From 4ceb01f9edd8b7aba5b68af5aacd55ecd0d75e8a Mon Sep 17 00:00:00 2001
From: Peter Steinberger <steipete@gmail.com>
Date: Wed, 1 Apr 2026 18:02:06 +0900
Subject: [PATCH] docs(gateway): document node pairing repair flow

---
 CHANGELOG.md                  | 1 +
 docs/gateway/pairing.md       | 9 +++++++++
 docs/nodes/troubleshooting.md | 5 +++++
 3 files changed, 15 insertions(+)

diff --git a/CHANGELOG.md b/CHANGELOG.md
index cf4bf8ab460..f131f3cdba6 100644
--- a/CHANGELOG.md
+++ b/CHANGELOG.md
@@ -32,6 +32,7 @@ Docs: https://docs.openclaw.ai
 - Subagents/tasks: keep subagent completion and cleanup from crashing when task-registry writes fail, so a corrupt or missing task row no longer takes down the gateway during lifecycle finalization. Thanks @vincentkoc.
 - Sandbox/browser: compare browser runtime inspection against `agents.defaults.sandbox.browser.image` so `openclaw sandbox list --browser` stops reporting healthy browser containers as image mismatches. (#58759) Thanks @sandpile.
 - Exec/approvals: resume the original agent session after an approved async exec finishes, so external completion followups continue the task instead of waiting for a new user turn. (#58860) Thanks @Nanako0129.
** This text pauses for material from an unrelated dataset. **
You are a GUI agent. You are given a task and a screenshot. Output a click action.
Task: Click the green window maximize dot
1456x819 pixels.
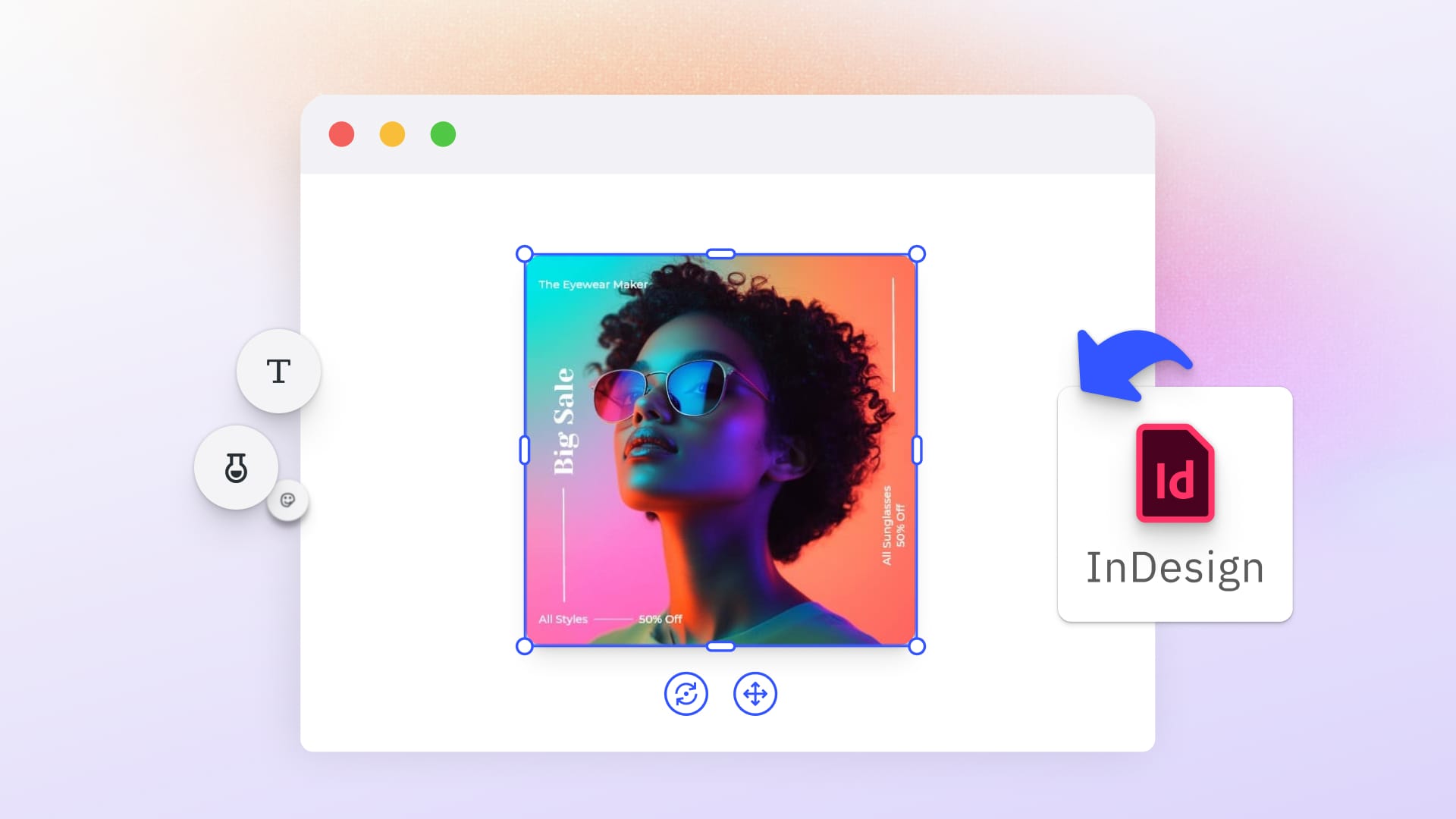[443, 134]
+- Gateway/node pairing: create repair pairing requests when a paired node reconnects with allowlisted commands missing from its approved node record, refresh stale pending repair metadata, and surface paired node command metadata in `nodes status`/`describe` even while the node is offline. Fixes #58824.
 
 ## 2026.3.31
 
diff --git a/docs/gateway/pairing.md b/docs/gateway/pairing.md
index 2e51d643d83..e70d36fd543 100644
--- a/docs/gateway/pairing.md
+++ b/docs/gateway/pairing.md
@@ -65,10 +65,19 @@ Notes:
 
 - `node.pair.request` is idempotent per node: repeated calls return the same
   pending request.
+- Repeated requests for the same pending node also refresh the stored node
+  metadata and allowlisted command set, so reconnect-driven repair flows do not
+  stay stuck on stale pending data.
 - Approval **always** generates a fresh token; no token is ever returned from
   `node.pair.request`.
 - Requests may include `silent: true` as a hint for auto-approval flows.
 
+If a node is already paired but reconnects while declaring allowlisted commands
+that are missing from its approved node record, the gateway creates a repair
+pairing request. The current connection stays fail-closed on the previously
+approved command set until that repair request is approved and the node
+reconnects again.
+
 ## Auto-approval (macOS app)
 
 The macOS app can optionally attempt a **silent approval** when:
diff --git a/docs/nodes/troubleshooting.md b/docs/nodes/troubleshooting.md
index c8ba10bac49..406d81c748b 100644
--- a/docs/nodes/troubleshooting.md
+++ b/docs/nodes/troubleshooting.md
@@ -76,6 +76,11 @@ openclaw approvals allowlist add --node <idOrNameOrIp> "/usr/bin/uname"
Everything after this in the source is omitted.